(Beginning of Exercise inputs)

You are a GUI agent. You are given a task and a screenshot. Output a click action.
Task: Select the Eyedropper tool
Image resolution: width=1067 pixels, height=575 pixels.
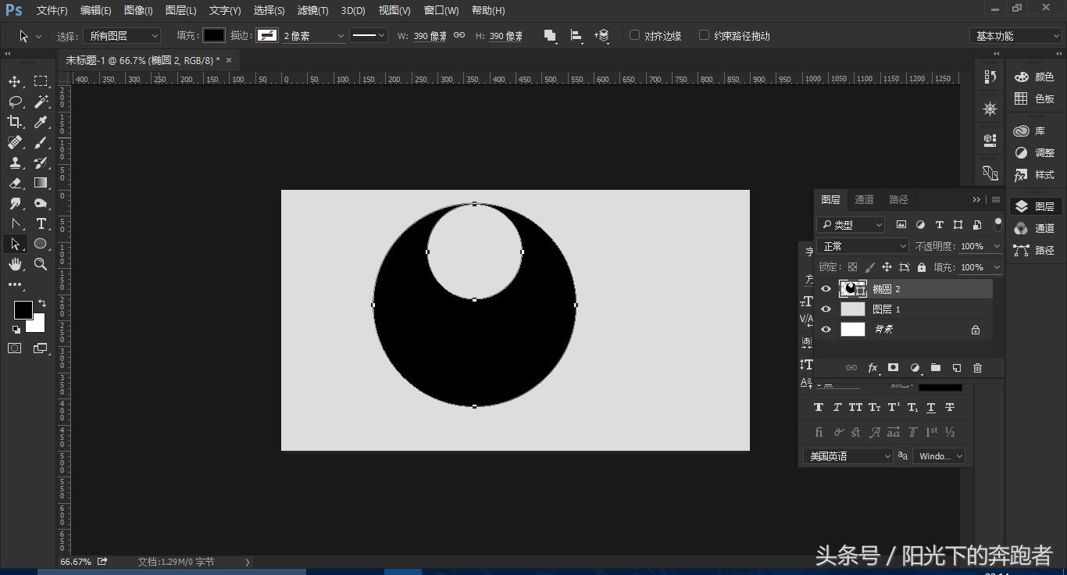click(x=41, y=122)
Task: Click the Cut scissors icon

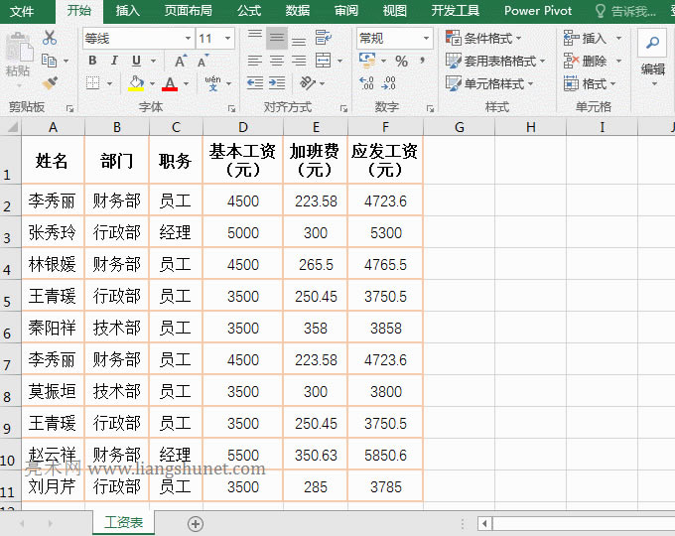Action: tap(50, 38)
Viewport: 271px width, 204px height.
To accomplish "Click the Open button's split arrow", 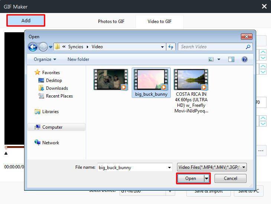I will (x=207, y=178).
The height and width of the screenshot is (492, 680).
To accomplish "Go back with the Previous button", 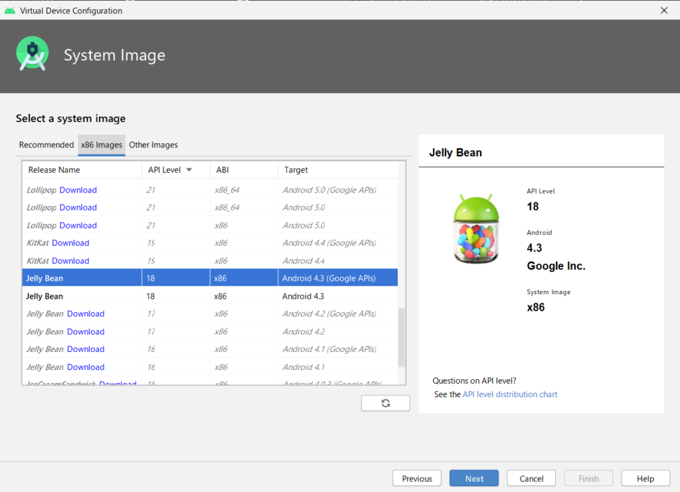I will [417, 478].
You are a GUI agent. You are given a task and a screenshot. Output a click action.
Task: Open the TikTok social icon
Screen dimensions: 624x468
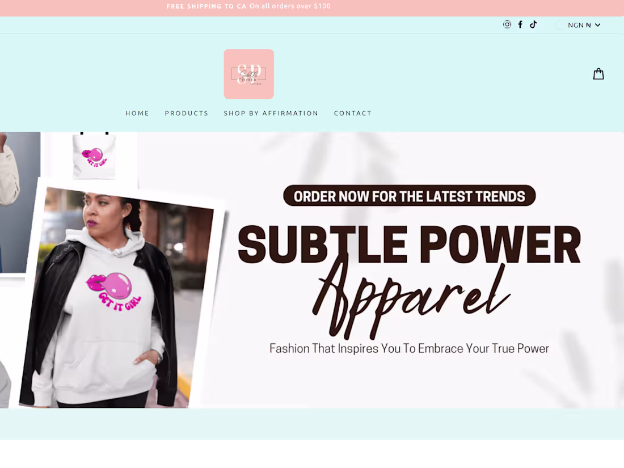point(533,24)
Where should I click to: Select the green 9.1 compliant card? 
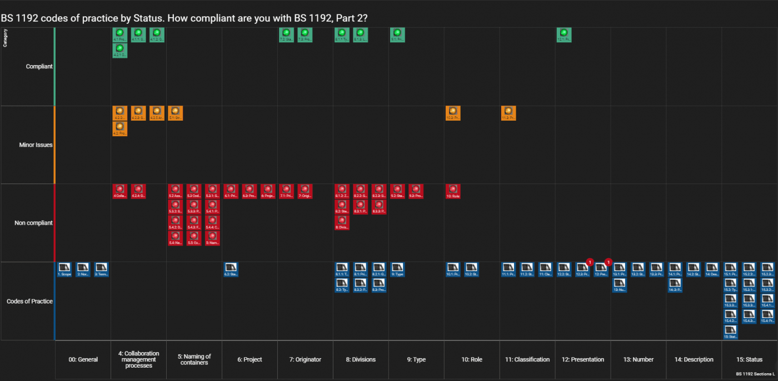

(End of Exercise inputs)

▸ Work required
How many lines in the entries above include the string "Select"? Answer with the number only.

▸ Solution for this problem
2